While shopping at a local Meijer’s, I encountered a Pepsi display that was centered on not the beverage in its multitudinous variants, but a potentially life-sized cardboard cutout of Britney Spears. (“Potentially” because I’m not certain whether the image was enhanced in any way, although Ms. Spears has suggested that she’s not been so exaggerated in a different context.)

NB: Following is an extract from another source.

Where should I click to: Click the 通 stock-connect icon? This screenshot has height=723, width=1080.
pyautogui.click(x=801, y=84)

The last time I saw such a womanly display it was also for shilling a beverage: Elvira, the woman who’d make Morticia Addams twirl in her grave. Elvira, who has visibly encouraged her physiology, was pushing beer in her cutout. Which makes more sense. To risk offending some readers by using an accurate but indelicate observation, let me simply state that boobs and beer tend to go together (at least in the minds of many men, especially those who have had far more of the latter and less opportunity to encounter the former). While there have been heavy-handed (or torsoed) attempts to underscore this—like the so-called Swedish Bikini Team or even the bosomy St. Pauli Girl—even the more seemingly “down-with-it” TV spots, such as those currently running for Coors Light (“Because We Can”), tend to be populated with women who are exceedingly more attractive than their male counterparts in the scenarios. The overdetermined statement is: “Drink beer, get babes.” As a line in a country song has it, “the more I drink, the better they look.” That is a male line, of course. I think that women are too perceptive to fall for such patently absurd approaches.

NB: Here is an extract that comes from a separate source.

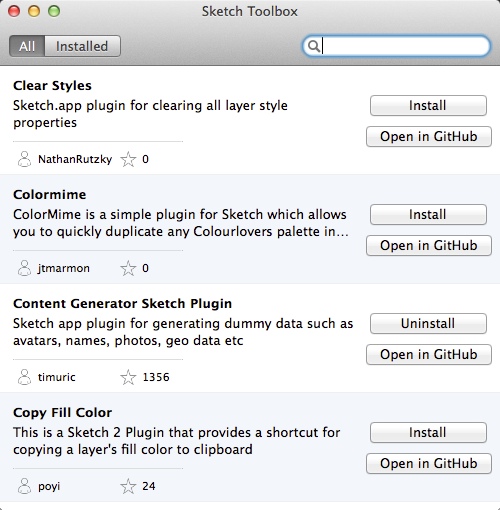Switch to the Installed tab
Viewport: 500px width, 510px height.
tap(82, 46)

But what is the point of the Britney cutout? What does a—yes—pop singer have to do with pushing cola? Is it that she is representative of the “Pepsi Generation” and consequently, if you want to Be Like Brit you’ll pop the top of a Pepsi Twist? Or are young guys supposed to see her as one step closer to the beauties in the beer commercials?

Why do we think that people who have a skill or talent or shape that makes them popular or ept or appealing in one area have viability in others?

I’d answer that, but damn, I’m thirsty. Hmm, what was it that Kerouac used to drink. . . ?

3 thoughts on “Quenching Sense”

  1. well for starters Britney’s fans are mostly kids under drinking age. and mostly girls. Wanna be like Brittney? drink pepsi. wanna be like M. jorden were hanes. Wanna be like that pig with the babes? drink beer. Brit’s fans are kids looking for identity. The others work for those who never grew up and found one.

  2. I want to know which celeb should be shilling Plymouth Gin? I would think they’d want someone with liver intact… a happy and attractive drunk… like me. Only I’m not a celebrity. Or attractive.Clearly, the Britney campaign is demographically focused, striving to appeal to pre-teens and teens, and Bob Dole, although I understand it’s not wise to mix Pepsi with your Viagra.

  3. Admittedly, I once bought a pack of Kent cigarettes because Tom Waits was pictured on an album cover with them in his pocket. I also used to smoke Old Golds in faithful imitation of Waits. Would that a pack of those a day could make my voice more like his; I came to my senses soon enough and quit smoking entirely. But at least there was a connection there.